This Philippine Start-up Wants to Get Rid of the Plastic Straw
Sip PH is targeting the eco-conscious demographic
PHOTO CREDIT: Getty Images
When eating out, most people sip their ice-cold drinks through a plastic straw and think nothing of it. The founders of Sip PH felt differently. They saw the waste each straw represented and endeavored to bring more eco-friendly straws, which were already available abroad, to the Philippines.
But they had to start from square one.
“Our biggest challenge at the start was really how to start everything with no model to follow, since no one else was selling metal straws as an actual business rather than a one-off thing,” says Ma. Elena Villanueva, Sip PH’s chief operating officer.
As such, Sip PH had to determine on their own how to sell and package the metal straws, price them, and brand the company. Their target market is people who want to stop using plastic straws and would prefer a better alternative.
“To be more specific, we were originally just targeting students, since they are more aware about this issue, but our customers right now have become more diverse than just students since this is an issue that anyone can be on board with,” Villanueva says.
They are reaching this eco-conscious demographic through social media and partnerships with established organizations, such as WWF Philippines, that bring them greater visibility. “In the coming months, we’re planning to also approach school organizations, and establishments like restaurants, cafes, and hotels who want to share our cause with their customers as well,” she adds.
The general pitch across all these channels is pretty straightforward. If a social enterprise like TOMS promotes itself with a one-for-one model, where a pair of shoes is donated for every pair that is bought, Sip PH’s value proposition can be seen as kind of an analogue.

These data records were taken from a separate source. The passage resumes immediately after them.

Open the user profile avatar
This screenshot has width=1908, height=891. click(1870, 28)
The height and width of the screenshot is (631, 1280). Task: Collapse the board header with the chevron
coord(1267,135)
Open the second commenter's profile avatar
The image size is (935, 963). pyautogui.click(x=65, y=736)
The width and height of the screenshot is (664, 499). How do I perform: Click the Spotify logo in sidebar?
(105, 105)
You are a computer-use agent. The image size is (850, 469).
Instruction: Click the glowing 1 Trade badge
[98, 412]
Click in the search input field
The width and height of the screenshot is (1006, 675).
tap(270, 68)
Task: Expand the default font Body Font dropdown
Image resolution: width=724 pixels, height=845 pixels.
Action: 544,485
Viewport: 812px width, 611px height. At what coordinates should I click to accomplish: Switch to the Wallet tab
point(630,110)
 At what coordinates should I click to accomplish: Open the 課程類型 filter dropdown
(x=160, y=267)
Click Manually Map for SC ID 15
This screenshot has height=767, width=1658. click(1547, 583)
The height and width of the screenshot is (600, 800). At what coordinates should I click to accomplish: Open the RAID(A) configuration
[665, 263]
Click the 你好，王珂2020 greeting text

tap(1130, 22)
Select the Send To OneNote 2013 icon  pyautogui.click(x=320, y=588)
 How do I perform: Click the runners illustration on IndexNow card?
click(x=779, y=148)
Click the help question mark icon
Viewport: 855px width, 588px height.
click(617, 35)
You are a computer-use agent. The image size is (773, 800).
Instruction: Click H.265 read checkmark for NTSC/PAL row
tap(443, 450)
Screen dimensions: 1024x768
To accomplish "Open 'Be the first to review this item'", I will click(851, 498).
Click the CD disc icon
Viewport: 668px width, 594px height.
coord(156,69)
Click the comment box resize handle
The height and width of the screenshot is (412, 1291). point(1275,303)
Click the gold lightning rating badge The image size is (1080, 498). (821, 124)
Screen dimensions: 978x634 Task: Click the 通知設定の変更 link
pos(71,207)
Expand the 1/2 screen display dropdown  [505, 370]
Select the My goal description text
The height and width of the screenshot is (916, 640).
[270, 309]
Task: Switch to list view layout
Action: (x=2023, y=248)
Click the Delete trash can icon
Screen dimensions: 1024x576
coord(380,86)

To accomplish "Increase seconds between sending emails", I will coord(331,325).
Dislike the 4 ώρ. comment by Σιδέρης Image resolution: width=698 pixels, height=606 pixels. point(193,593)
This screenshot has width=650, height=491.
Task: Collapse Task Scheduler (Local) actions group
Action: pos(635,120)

“Every time someone uses our metal straw, that’s one less plastic straw that could be going into the trash and ending up in a landfill or even the ocean for hundreds of years!” she says, noting that their goal is to prevent thousands of straws from being thrown away daily.
Reducing the carbon footprint
Despite this noble mission, some people still have valid concerns about metal straws.
“The most common objection or question we get from people who are skeptical is how you clean the straws. Since it is difficult to clean the inside of a straw with your usual dishwashing tools, it is natural to worry that using the straws may actually be unhygienic,” Villanueva says.
As a solution, each of Sip PH’s straws comes with a cleaning brush, as well as a canvas pouch to protect it when a user is on the go.
Sip PH also wants to reduce its own carbon footprint further. As of the moment, the company is trying to find ways to produce the metal straws locally, rather than importing them from abroad. This would also have a desirable social impact.
“This way, we don’t just further reduce our carbon footprint, but also are able to hopefully give livelihood to Filipinos that need it,” she says, adding that their ultimate goal is to offer a line of products that enable people to reduce their environmental impact.
For other entrepreneurs who want to make a difference in Southeast Asia, Villanueva offers two pieces of advice. Rather than focusing on just building a network, it’s important to focus on building the right network.
“It really helps to know people interested in or working towards the same cause as you. You can get a lot of useful advice sometimes and get connected to the people that can help you make a greater impact,” she says.
Second, she cautions against entrepreneurs overestimating the importance of passion above all else when recruiting other team members. First and foremost, you need people with complementary skillsets.
“There are some skills and roles that can be learned, but there are some that need a level of competence and the right set of traits on their own,” she says.